During that time, Lucio also represented other corporate entities involved in the bid: prison construction company Hale-Mills, prison operator Management and Training Corp., and Aguirre, Inc. Here’s what I wrote in 2006:

The consortium needed a deal closer and found one in state Sen. Eddie Lucio Jr. The Brownsville Democrat had worked as a “consultant” for Corplan and Management & Training in 2003 and 2004, according to records filed with the Texas Ethics Commission.

He had suspended his consulting work in 2005 in the aftermath of the bribery scandal, but Hale-Mills hired him this year for the federal detention center project. Lucio says Hale-Mills paid him “to figure out what kind of impact this will have on the community, to talk to the general public to see what their feel is.”

State Sen. Eddie Lucio Jr, photo by Tom Pennington

[Former Willacy County Attorney Juan] Guerra alleges that Lucio made multiple appearances in Raymondville pressuring the commissioners to select Management & Training over Corrections Corp. “As far as I’m concerned, had it not been for Eddie Lucio the commissioners would not have gone and put the county in a $60 million debt,” Guerra says.

“In my opinion, in his position as a senator he let our commissioners, including me, know where he stood… Once your senator lets you know what he wants, it’s hard to go against [him].”

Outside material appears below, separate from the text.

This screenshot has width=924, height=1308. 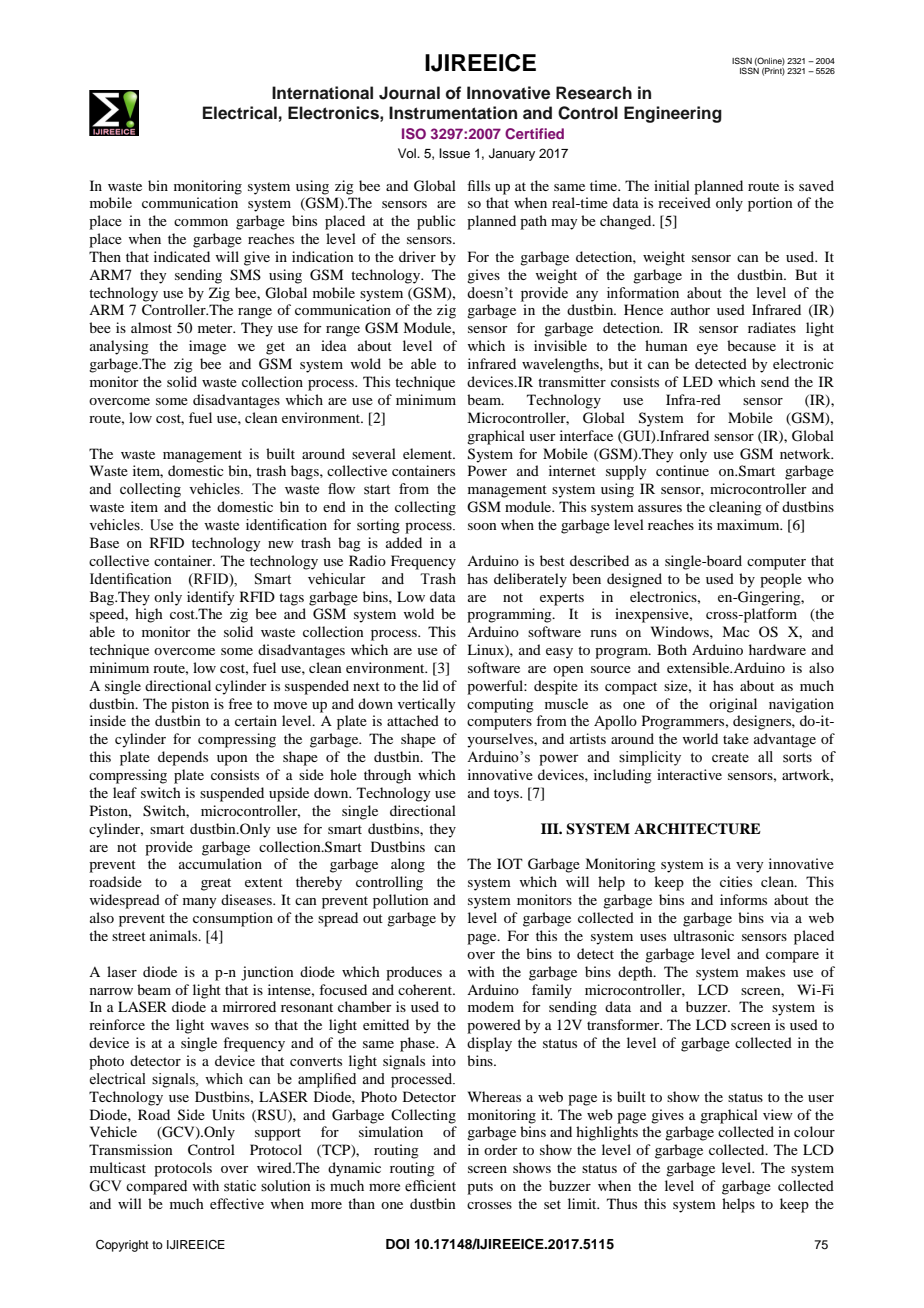 I want to click on Instrumentation, so click(x=453, y=113).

In 2005, Lucio ended his consulting work with Corplan after two Willacy County commissioners pleaded guilty to accepting cash bribes in exchange for their votes to award a contract for another Raymondville prison. Amazingly, no one was ever indicted for supplying the bribe.

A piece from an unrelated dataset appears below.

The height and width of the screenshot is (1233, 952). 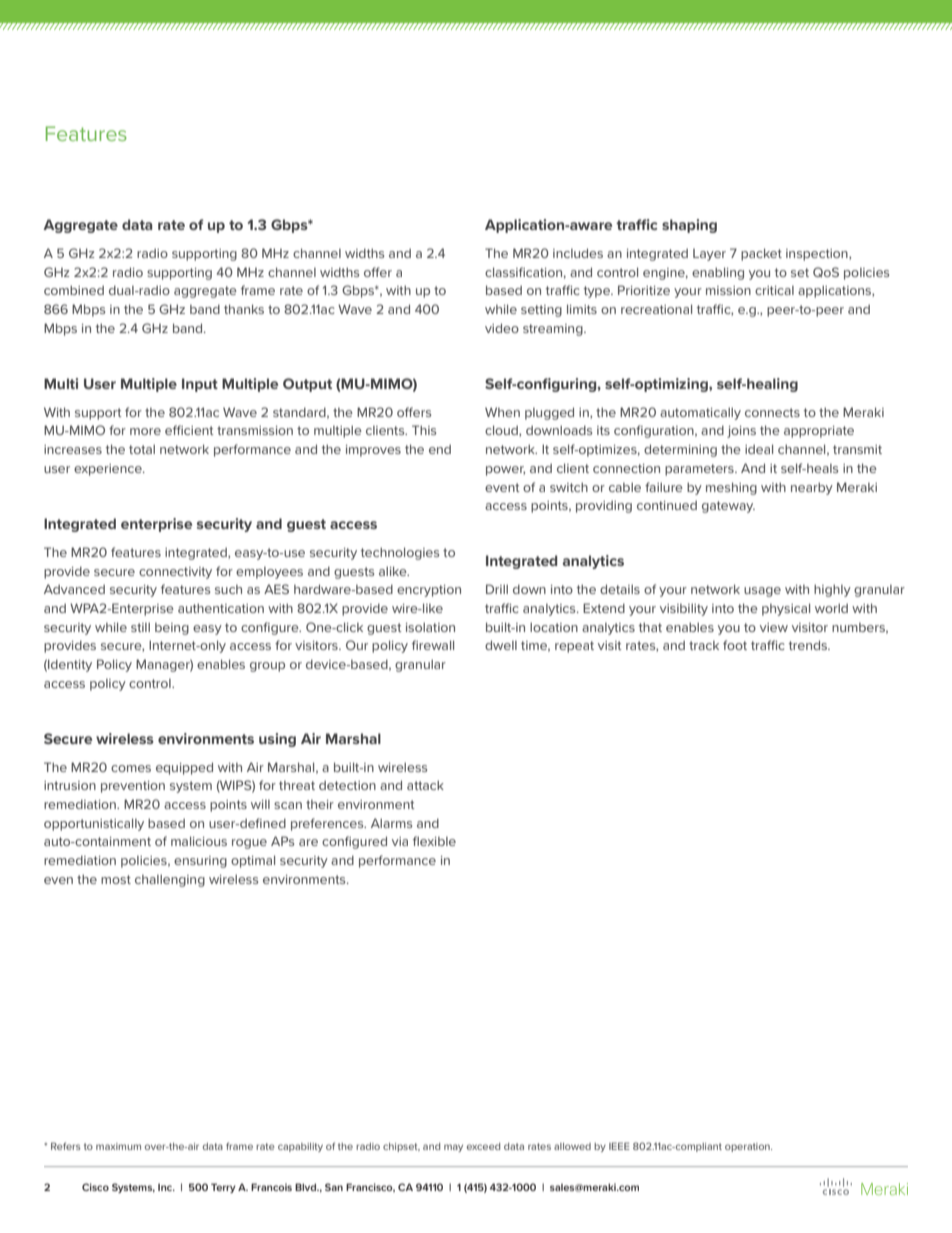 I want to click on may, so click(x=453, y=1148).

Sen. Lucio no longer appears to be working for Corplan, at least according to personal financial disclosure statements for the last four years filed with the Ethics Commission.

Rep. Lucio’s involvement with Corplan is not disclosed on his latest disclosure filing. The form was turned in on February 16th, the same day Lucio appeared at the Weslaco City Commission meeting. It’s not clear why Corplan is not listed as a source of occupational income.

For some, the whole thing stinks.

“I think that raises some pretty serious questions especially when he’s presenting false information to a local body,” said Libal. “Does it break any law? I don’t know. Does it seem like a big conflict of interest? Yes.”

 

Update I: This post has been updated to include a portion of the blockquote that was accidentally omitted.

Update II: In July 2009, Weslaco was informed that the feds had canceled plans to build a new family detention center, according to emails obtained by Frank Smith of Private Corrections Institute through an open records request.

Nonetheless, a month later Parkey was still pushing the deal. Parkey commissioned a preliminary feasibility study from Howard Geisler, a North Carolina consultant whose impartiality has been questioned.

The study claims to identify a need for three to five housing facilities for immigrant families seeking asylum in the U.S. “[A] facility in Weslaco with between 126 and 200 beds could attract use if it offers a non-penal, family directed service,” the study concludes.

Frank Smith, of Private Corrections Institute, said it’s “by far the worst” feasibility study he’s ever seen, largely because it fails to mention the feds’ policy reversal.

Update III: A reader emailed to point out that Weslaco is not in Rep. Lucio’s district. It is in Rep. Armando “Mando” Martinez’s district. I regret the error and have corrected the post.